Top of Selected excerpt
Growing winter wheat for the 2024 harvest was a very frustrating farming experience- for those who did get to grow it.
Horrendously tough autumn establishment conditions and relentless spring rain had already tested crops’ resilience, and low early summer sunshine levels leading to modest grain filling conditions meant mediocre yields and a poor outcome.
This experience followed on from the high disease pressure and tough harvest weather of the 2023 season – so a high-cost crop to grow and a high-cost harvest could describe it. The bountiful, barn-busting wheat crop of summer 2022 has naturally been fading from the memory after such recent experiences.
Winter wheat is a tough crop to grow successfully in Ireland and some of our best cereal farmers across the south of the country have made the very pragmatic decision in recent decades that it’s not the crop for them.
But Irish farms can consistently grow some of the highest wheat yields in the world – when things go right with soil, crop and weather – and many cereal farmers locally are still very motivated to grow high yielding wheat crops. And yes, you can think 14-15t/ha as a best field yield – it’s possible!
Costs
Costs are a big factor in cereal production since 2022 and wheat is the highest cost cereal crop. ‘Low’ input winter wheat production is lower cost but is also lower yielding, so invariably lower profit and also lower quality – it was my PhD thesis topic back in the day – and the fundamentals driving this have not changed. In fact they are more stark in 2025 in favour of higher inputs.
Bottom of Selected excerpt
Top of Source data
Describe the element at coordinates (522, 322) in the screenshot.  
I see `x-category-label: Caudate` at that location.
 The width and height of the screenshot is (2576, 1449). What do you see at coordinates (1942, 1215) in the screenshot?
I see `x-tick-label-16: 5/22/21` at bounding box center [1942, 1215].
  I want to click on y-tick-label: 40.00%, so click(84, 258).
Bottom of Source data
Task goal —
Please copy the winter wheat passage between "Winter wheat is" and "yield – it’s possible!", inclusive, and substitute "tillage farmers" for "cereal farmers" throughout. These records were taken from a separate source.

Answer section —
Winter wheat is a tough crop to grow successfully in Ireland and some of our best tillage farmers across the south of the country have made the very pragmatic decision in recent decades that it’s not the crop for them.
But Irish farms can consistently grow some of the highest wheat yields in the world – when things go right with soil, crop and weather – and many tillage farmers locally are still very motivated to grow high yielding wheat crops. And yes, you can think 14-15t/ha as a best field yield – it’s possible!